Historische Premium-Kompaktwagen: Oldsmobile Omega

Mit dem Modellnamen Omgea werden die meisten Opel verbinden. Doch auch die GM-Division Oldsmobile hatte einen Omgea – lange vor Rüsselsheim.

Der erste Oldsmobile Omega kam zum Modelljahr 1974 heraus und war ein leicht modifiziertes Derivat des Chevrolet Nova mit Hinterradantrieb; weitere nahe Verwandte waren Buick Apollo und Skylark sowie der Pontiac Ventura, später Phoenix genannt. Vom Nova hob sich der Omega durch Details wie den Kühlergrill, die Rückleuchten und die verwendeten Embleme.

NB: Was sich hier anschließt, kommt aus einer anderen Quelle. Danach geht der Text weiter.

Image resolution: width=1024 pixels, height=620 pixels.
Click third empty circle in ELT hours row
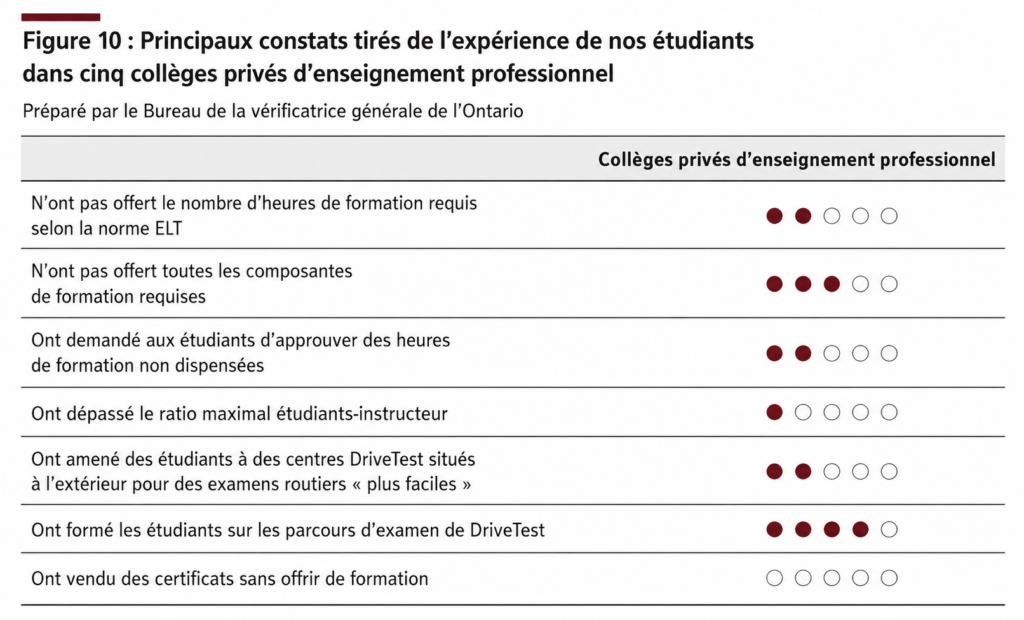[x=889, y=216]
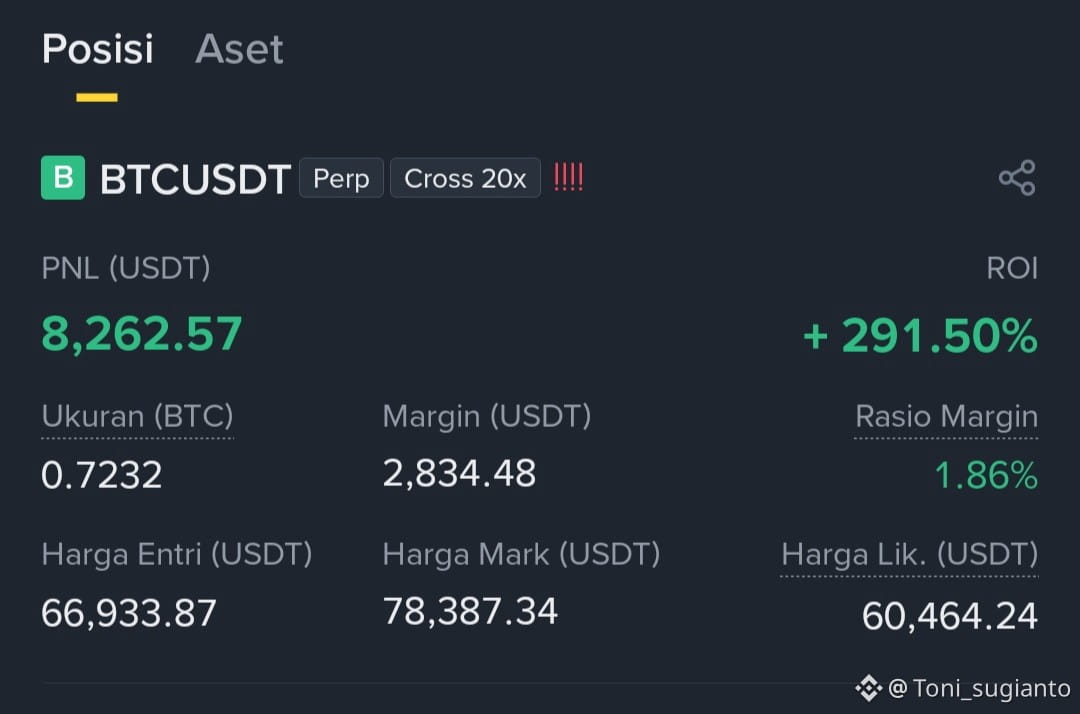The image size is (1080, 714).
Task: Tap the position size 0.7232 value
Action: [x=101, y=475]
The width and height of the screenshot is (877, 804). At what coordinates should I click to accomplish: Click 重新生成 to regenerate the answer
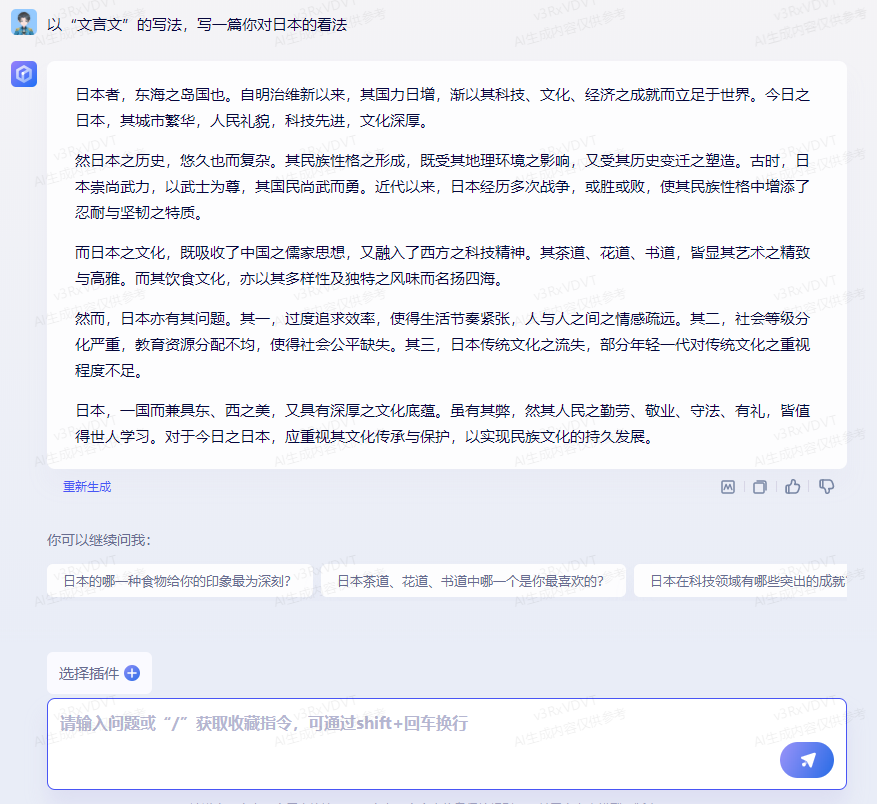[x=86, y=487]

Den Olds gab es als zweitüriges Coupé, ein dreitüriges Heckklappen-Coupé und eine viertürige Limousine in einer einzigen Ausstattungsvariante, befeuert von einem 4,1-Liter-Reihensechser mit 101 PS oder einem 183 PS leistenden 5,7-Liter-V8.

Oldsmobile Omega-Programm vergrößert sich

1975 wurde dem Basis-Omega der Omega Salon zur Seite gestellt, der in allen drei Karosserieversionen erhältlich war und eine noblere Ausstattung aufwies; Mittelkonsole, Einzelsitze vorn und Automatikgetriebe waren beim Oldsmobile Omega Salon Standard. 1976 kam dem Olds ein Facelift mit neuem Kühlergrill zuteil. Neu im Angebot gab es das Omega F85-Coupé als günstigere Einstiegsvariante und den den Omega Salon ablösenden Omega Brougham. Die Basis-Coupés waren auch in sportlichem SX-Trimm zu haben. Ein neuer 4,3-Liter-V8 erweiterte das Motoren-Programm zum Trio.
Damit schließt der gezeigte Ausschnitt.